- Supplied text:
** Start **
2) Mass production vs. prototype focus in the U.S.
Country is overwhelmingly prototype driven, thus unable to create substantive worker pay because prototype work is not high volume. This problem is within circuit board, chip, and other component verticals as well.
The country is better suited for component innovation vs. mass production. Alloys, design, lamination, etc. seem to be better protected component markets. Specialization tends to promote the stronger domestic salaries vis a vis job growth in the country.
Last of the Mohicans says
I think what has really happened here is the current system of education has allowed vocational programs to be cut from the curriculum to allow for more important programs to prevail i.e.athletics. Until we change this mentality we will not recognize the students in the system that are academically challenged yet would excel in these positions as they see things mechanically. My own High School had a state of the art metals program and many students pursued the craft of being a machinist upon graduation. In response to the question regarding the youth of today far too many of them want something for nothing, they feel a sense of entitlement.The machinists that are mentioned in the article as reaching the age of retirement are considered old school, these are the men and women that would work 7 days a week if it was required to complete an objective and not complain about it, not so for the youth of today it seems to interfere with their lifestyle.
** End **
- Data:
** Start **
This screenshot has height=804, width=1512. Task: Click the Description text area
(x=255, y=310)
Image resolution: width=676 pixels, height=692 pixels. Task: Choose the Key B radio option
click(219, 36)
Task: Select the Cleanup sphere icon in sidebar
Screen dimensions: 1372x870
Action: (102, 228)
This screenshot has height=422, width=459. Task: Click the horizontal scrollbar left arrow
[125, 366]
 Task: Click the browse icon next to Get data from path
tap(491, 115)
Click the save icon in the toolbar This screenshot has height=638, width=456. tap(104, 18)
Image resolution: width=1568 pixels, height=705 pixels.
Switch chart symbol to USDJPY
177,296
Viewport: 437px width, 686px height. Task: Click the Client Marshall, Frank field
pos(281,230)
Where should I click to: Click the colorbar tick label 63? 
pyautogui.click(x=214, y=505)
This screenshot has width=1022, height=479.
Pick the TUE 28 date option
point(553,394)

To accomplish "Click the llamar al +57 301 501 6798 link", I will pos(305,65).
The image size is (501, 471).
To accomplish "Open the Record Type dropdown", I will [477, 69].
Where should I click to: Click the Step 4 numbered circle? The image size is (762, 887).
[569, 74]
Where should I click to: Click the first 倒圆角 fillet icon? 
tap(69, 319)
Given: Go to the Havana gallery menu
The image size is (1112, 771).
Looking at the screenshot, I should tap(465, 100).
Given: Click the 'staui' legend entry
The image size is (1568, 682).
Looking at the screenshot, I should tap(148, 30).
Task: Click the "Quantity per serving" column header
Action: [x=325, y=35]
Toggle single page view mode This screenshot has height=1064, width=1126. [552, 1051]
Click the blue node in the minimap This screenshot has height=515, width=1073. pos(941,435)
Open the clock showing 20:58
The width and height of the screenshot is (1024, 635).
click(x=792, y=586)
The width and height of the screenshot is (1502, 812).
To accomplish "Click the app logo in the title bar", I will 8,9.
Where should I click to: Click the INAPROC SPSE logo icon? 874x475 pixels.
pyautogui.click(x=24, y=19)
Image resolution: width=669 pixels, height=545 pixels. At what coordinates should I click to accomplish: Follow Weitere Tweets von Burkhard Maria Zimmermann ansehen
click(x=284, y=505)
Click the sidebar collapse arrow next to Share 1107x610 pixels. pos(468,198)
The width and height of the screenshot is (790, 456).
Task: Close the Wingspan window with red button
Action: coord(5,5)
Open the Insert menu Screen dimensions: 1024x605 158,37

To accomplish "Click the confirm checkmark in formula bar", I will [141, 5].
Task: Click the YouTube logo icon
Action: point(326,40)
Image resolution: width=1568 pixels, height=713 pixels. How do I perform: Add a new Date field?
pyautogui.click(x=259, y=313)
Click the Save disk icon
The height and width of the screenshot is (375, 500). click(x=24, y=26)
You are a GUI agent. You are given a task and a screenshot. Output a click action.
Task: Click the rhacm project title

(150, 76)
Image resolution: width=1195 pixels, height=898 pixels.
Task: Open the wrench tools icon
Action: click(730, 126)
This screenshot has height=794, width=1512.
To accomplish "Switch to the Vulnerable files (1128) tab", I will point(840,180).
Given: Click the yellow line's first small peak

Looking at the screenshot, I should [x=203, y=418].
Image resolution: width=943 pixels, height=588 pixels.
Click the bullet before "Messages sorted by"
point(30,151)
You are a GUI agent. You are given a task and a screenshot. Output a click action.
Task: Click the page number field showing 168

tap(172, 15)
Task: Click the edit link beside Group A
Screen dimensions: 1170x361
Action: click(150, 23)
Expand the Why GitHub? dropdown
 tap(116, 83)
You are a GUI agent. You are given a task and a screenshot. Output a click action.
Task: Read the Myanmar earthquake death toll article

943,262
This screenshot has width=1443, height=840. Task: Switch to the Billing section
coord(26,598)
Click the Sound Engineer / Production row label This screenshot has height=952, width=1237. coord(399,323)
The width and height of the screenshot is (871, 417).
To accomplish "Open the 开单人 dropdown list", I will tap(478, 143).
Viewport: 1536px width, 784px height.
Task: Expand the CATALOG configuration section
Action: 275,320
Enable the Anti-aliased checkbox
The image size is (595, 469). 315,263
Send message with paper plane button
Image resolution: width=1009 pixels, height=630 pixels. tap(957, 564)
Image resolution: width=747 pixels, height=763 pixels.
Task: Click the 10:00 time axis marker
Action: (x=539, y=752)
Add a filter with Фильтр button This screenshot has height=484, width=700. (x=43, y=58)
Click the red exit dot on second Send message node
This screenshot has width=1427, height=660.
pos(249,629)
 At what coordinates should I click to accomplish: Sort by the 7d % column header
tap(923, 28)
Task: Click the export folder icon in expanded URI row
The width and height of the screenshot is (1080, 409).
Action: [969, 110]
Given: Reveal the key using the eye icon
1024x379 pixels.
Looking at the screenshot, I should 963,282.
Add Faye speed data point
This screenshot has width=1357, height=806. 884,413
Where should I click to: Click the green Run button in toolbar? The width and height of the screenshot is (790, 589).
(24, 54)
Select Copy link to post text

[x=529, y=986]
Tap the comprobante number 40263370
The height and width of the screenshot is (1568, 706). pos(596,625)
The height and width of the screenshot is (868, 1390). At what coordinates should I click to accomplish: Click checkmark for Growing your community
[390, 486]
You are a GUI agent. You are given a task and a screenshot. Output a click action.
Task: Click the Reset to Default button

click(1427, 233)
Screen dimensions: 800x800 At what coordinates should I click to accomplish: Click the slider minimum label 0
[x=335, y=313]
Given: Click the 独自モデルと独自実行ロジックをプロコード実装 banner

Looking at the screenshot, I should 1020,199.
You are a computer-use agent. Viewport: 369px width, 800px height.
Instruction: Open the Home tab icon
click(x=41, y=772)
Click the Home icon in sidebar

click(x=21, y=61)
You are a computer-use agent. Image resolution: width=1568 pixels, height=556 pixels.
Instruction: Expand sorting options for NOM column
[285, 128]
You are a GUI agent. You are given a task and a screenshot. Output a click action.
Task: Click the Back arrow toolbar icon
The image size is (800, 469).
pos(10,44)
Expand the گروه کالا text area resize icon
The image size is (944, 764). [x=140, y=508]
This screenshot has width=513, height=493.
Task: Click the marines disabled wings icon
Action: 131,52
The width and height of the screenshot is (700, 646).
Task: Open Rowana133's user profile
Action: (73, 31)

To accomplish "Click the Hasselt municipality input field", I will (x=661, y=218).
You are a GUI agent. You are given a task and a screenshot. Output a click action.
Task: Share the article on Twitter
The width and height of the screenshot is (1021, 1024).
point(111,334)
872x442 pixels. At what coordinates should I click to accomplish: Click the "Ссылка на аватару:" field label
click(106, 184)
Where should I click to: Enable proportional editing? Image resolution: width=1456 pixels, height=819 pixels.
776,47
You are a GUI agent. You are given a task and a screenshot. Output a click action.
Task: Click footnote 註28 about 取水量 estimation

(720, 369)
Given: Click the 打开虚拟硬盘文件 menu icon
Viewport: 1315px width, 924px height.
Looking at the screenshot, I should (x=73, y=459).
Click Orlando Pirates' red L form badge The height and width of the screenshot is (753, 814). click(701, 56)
** End **
- Objectives:
a – Copy the stretch of rows from the line containing "Send message with paper plane button" through the line containing "Action: [969, 110]", reproducing each line as it appears.
b – Carry the comments on U.S. manufacturing and machinist jobs forward from the point where they stop.
The text and the rows have nothing to do with each other.

- Answer set:
a –
Send message with paper plane button
Image resolution: width=1009 pixels, height=630 pixels. tap(957, 564)
Image resolution: width=747 pixels, height=763 pixels.
Task: Click the 10:00 time axis marker
Action: (x=539, y=752)
Add a filter with Фильтр button This screenshot has height=484, width=700. (x=43, y=58)
Click the red exit dot on second Send message node
This screenshot has width=1427, height=660.
pos(249,629)
 At what coordinates should I click to accomplish: Sort by the 7d % column header
tap(923, 28)
Task: Click the export folder icon in expanded URI row
The width and height of the screenshot is (1080, 409).
Action: [969, 110]

b –
Paul Dvorak says
There is a personal addendum to this article. My son, after not finding college to his liking, took a 4 month milling and turning class at local private tech school. He did well and finished near the top of his class, and for that, received three interview offers. He accepted one and will start soon at $18/hour and benefits.
The comments he brought back from interviews is that each company says it is expanding. Manufacturing…expanding.
So you have to ask: Why do such positions go begging for moderately skilled workers? Is there something wrong with American youth? Is it a culture that expects too much with little effort? What’s your theory?